↓↓↓
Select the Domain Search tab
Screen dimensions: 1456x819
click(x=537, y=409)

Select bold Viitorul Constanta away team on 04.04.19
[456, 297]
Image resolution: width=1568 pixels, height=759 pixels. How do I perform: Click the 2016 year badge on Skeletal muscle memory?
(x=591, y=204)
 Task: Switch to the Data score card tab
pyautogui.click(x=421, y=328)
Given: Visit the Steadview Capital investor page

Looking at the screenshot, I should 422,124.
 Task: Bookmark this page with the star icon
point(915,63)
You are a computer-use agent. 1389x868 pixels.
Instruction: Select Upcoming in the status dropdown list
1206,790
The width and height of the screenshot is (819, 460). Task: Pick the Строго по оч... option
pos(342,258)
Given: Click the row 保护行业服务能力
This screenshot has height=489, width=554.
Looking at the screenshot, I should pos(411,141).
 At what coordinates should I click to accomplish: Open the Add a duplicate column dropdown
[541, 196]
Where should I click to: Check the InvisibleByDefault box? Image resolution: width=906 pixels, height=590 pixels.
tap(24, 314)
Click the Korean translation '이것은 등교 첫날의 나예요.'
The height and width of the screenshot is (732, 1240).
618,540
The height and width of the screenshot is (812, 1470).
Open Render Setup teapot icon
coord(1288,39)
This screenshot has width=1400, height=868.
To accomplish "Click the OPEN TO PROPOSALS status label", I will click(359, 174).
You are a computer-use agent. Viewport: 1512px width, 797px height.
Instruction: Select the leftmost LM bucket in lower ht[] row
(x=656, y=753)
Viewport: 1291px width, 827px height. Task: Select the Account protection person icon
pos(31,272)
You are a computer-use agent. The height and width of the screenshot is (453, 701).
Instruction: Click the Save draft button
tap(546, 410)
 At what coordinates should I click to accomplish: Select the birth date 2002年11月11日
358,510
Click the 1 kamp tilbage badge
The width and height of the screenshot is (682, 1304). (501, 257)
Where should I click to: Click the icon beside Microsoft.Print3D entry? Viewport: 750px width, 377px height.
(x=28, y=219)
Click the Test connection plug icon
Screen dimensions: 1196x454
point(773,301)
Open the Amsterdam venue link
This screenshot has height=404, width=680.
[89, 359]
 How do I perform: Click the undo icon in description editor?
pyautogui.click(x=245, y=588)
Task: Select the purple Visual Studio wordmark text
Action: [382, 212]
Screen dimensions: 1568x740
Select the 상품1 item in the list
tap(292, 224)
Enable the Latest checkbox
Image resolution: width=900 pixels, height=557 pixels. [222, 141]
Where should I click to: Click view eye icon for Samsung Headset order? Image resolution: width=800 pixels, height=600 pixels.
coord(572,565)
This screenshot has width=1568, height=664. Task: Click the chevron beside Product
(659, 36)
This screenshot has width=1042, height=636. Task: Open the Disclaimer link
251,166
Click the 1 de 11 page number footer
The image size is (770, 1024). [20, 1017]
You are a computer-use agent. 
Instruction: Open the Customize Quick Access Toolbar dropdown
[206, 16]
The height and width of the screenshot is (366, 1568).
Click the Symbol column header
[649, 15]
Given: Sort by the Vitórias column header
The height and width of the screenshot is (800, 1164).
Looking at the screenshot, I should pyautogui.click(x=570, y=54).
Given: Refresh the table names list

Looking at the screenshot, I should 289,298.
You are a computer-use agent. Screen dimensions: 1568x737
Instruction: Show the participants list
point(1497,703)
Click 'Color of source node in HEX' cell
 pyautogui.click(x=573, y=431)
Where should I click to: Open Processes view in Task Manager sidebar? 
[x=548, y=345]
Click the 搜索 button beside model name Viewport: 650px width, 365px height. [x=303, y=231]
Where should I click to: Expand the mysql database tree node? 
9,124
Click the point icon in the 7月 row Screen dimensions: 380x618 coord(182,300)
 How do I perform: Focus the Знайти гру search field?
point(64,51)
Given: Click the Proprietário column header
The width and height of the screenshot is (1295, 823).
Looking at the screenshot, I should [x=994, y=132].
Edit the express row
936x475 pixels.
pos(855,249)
↑↑↑
■ **Task goal**
Wherever the string "computer" appears in a line above, copy that line.

■ **Output**
You are a computer-use agent. 1389x868 pixels.
You are a computer-use agent. Viewport: 1512px width, 797px height.
You are a computer-use agent. The height and width of the screenshot is (453, 701).
You are a computer-use agent. 
You are a computer-use agent. Screen dimensions: 1568x737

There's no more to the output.